[WHAT IS NEEDED]
Go through the lines below and copy each one that holds the string "agent".

[RECORDS TO PROCESS]
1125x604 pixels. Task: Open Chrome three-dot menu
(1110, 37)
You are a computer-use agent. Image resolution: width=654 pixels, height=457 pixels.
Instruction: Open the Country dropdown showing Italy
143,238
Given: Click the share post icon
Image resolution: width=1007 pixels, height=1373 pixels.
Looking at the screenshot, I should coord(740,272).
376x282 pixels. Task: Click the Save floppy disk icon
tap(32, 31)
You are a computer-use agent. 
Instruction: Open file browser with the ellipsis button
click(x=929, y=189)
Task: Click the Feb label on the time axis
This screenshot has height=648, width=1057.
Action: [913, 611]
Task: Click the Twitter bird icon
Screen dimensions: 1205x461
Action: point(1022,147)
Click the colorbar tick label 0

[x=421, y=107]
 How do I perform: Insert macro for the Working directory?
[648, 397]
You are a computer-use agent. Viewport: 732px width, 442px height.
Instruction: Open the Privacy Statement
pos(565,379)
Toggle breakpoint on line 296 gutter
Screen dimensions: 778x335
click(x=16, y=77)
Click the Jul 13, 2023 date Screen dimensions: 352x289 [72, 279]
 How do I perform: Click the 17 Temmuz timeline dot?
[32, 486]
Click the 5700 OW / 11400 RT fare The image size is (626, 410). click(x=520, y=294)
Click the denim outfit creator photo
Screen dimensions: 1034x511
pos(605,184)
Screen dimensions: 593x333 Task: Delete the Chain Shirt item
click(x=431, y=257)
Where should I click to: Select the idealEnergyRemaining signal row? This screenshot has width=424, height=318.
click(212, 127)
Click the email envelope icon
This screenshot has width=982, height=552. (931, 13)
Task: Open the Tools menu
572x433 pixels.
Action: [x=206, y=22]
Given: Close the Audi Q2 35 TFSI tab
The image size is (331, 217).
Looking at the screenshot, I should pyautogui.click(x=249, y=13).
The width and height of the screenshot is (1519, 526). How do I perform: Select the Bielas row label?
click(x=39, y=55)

[FINAL ANSWER]
You are a computer-use agent. Image resolution: width=654 pixels, height=457 pixels.
You are a computer-use agent. 
You are a computer-use agent. Viewport: 732px width, 442px height.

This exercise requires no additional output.